Postponement of the offensive against Mount Ararat
On March 18, 1930, Salih (Omurtak) was appointed the commander of IX Corps.[24] Armed hostilities were initiated by Turkish military against the Ararat insurgents on June 11, 1930. Xoybûn appealed for help for Kurds throughout Kurdistan. İhsan Nuri sent an offensive order to Îbrahîm Agha dated June 18, 1930.[25][26] A Turkish Captain Zühtü (Güven), who was an officer of the 2nd Mobile Gendarmerie Battalion at Iğdır, got this order from a Kurdish rebel. There was wide response to the insurgents' appeal for help, and the Turks temporarily abandoned their offensive against Mount Ararat.[20]
On June 19–20, 1930, hundreds of rebels, led by the sons of Kör Hüseyin Pasha (former commander of the North group of the Hamidiye regiments) and Emin Pasha's sons, crossed the border from Persia and cut the telegraph line between Çaldıran and Beyazit. More than one hundred of them raided the center of Zeylan district and the station of gendarmerie. They made their own tribesmen of the district join them.[27] This Kurdish offensive, and offensives at Patnos and Çaldıran, would be named the Zeylan Rebellion (Zeylân İsyanı or Zeylân Ayaklanması) by the Turkish authority.

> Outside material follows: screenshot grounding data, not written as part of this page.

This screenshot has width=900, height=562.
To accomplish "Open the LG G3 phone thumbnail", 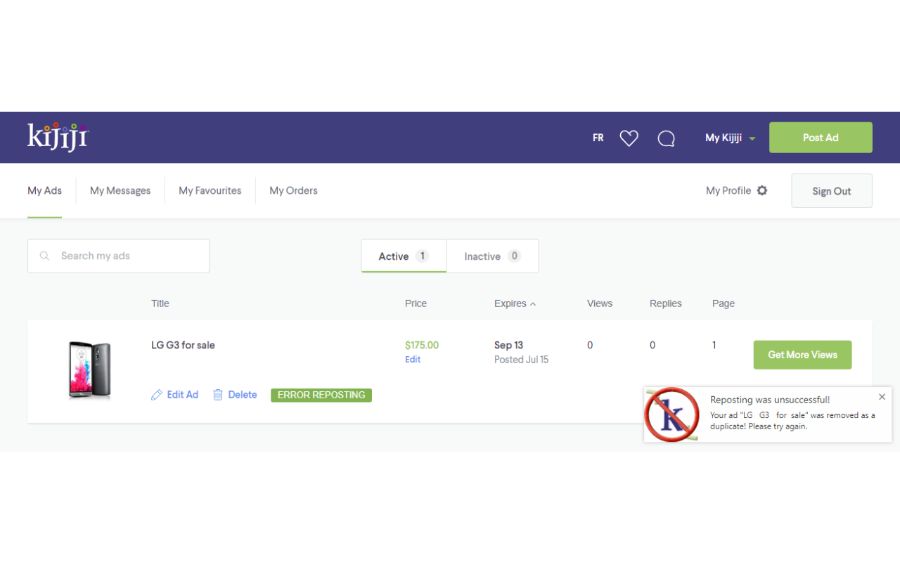I will click(x=89, y=370).
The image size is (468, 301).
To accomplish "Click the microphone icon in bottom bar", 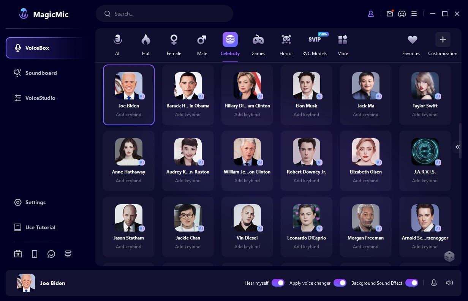I will coord(433,283).

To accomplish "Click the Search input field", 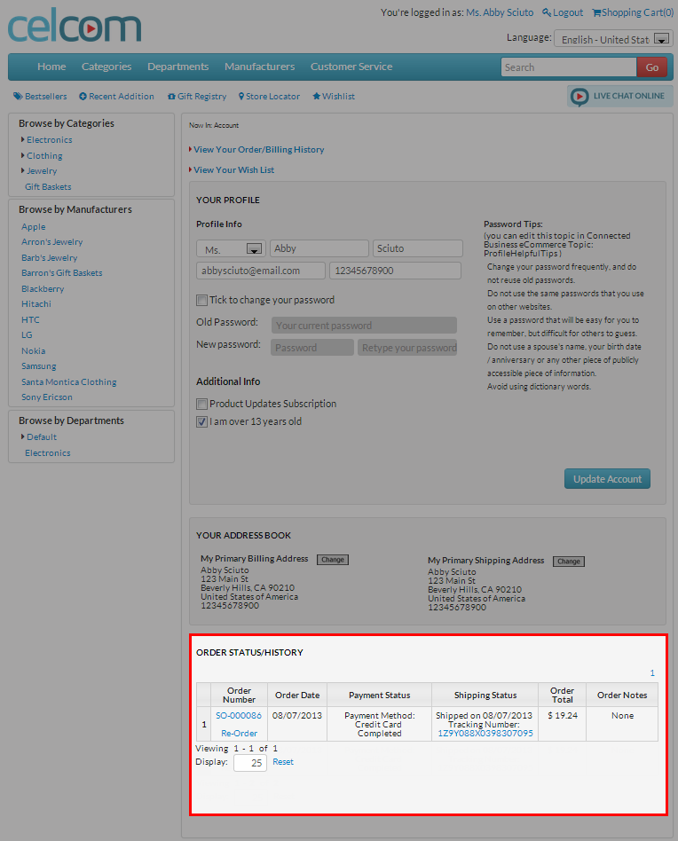I will coord(568,67).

According to Salih's official report dated July 2, 1930, about the situation in the north of Lake Van, 350–400 rebels led by Kör Hüseyin's sons and Emin Pasha's sons were in the Patnos area with the support of the surrounding villages of Sofu Mustafa, Kâni, Yukarı Romik, Çakırbey, Gürgüre, Haçlı, Koru, Harabe Kürk, and Çavuş. About 400 rebels led by Seyit Resul were in the Zeylân area with the support of the surrounding villages of Şurik, Su Souk, Kadir Asker, Münevver, Sivik, Ağı, Dedeli, and Şeytan Ava. An unknown number of rebels led by Yusuf Abdal were in the Çaldıran area surrounded by the villages of Aşağı Çilli, Şeyh Rumi, Alikelle, Haçan, Kaymaz, Şeyh Sucu.[28]
Massacre
The Turkish army used two corps (VII Corps and IX Corps) and 80 aircraft for the cleaning operation from July 8, 1930.[29] Generally the date that the massacre took place was considered as July 13, 1930, but Yusuf Mazhar, who was the special correspondent of the daily Cumhuriyet (Turkey's most widely read daily paper in 1930-1940s), reported the cleaning in districts of Erciş, Mount Süphan and Zeylân was completely finished by telephone on July 12, 1930.[29][30]

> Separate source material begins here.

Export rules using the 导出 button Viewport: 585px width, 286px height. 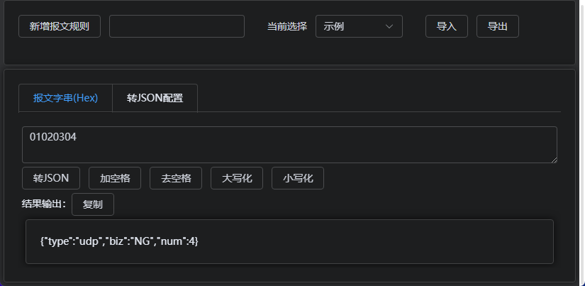pos(498,26)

44 villages in Zilan canyon: Hesenebdal (Hasanabdal), Axs (Eqis, Doluca), Şarbazar (Şehirpazar), Doxancî (Doğancı), Tendûrek (Gergili), Çaxirbeg (Çakırbey), Îlanlî (Yılanlı), Harhus, Babazik (Aksakal), Komir (Kömür), Şor (Taşkapı), Şorik, Merşîd (Mürşit), Mescidlî (Mescitli), Qerekilîse (Işbaşı, Sabanbüken), Gunduk (Kündük), Zorava (Yöreli), Eryatîn (Aryutin), Kevan (Hallacköy), Qoçkoprî (Koçköprü), Kurûçem (Çemê Ziwa, Kuruçem), Milk (Mülk), Yekmal û Kilîse (Yalındam), Gosk, Partaşa Jêrîn (Aşağı Partaş ), Partaşa Jorîn (Yukarı Partaş), Binesi, Bunizi, Pilaqlî, Keix, Sigûdlî (Sögütlü), Mığare, Qardoxan (Kardoğan), Kele (Evbeyli), Ûstekar (Ağırkaya), Sivar (Süvarköy), Qizîlkilîse (Kızılkilise), Ziyaret, Hiraşen, Qomik, Şeytanava, Birhan (Bürhan) and Yukarı Koçköprü were fired and burned by Turkish troops.[31][32] Villagers were tied to each other and killed by machine guns of a detachment under the command of Captain Derviş Bey.[31]
According to the daily Cumhuriyet dated July 16, 1930, about 15,000 people were killed and Zilan River was filled with dead bodies as far as its mouth. [12][13][14][33]
On July 15, 1930, İbrahim Tali (Öngören), the general inspector of the First Inspectorate-General, explained that annihilation was performed by troops with people's help, more than thousand militias were lost, villagers who helped rebels were also annihilated.[34]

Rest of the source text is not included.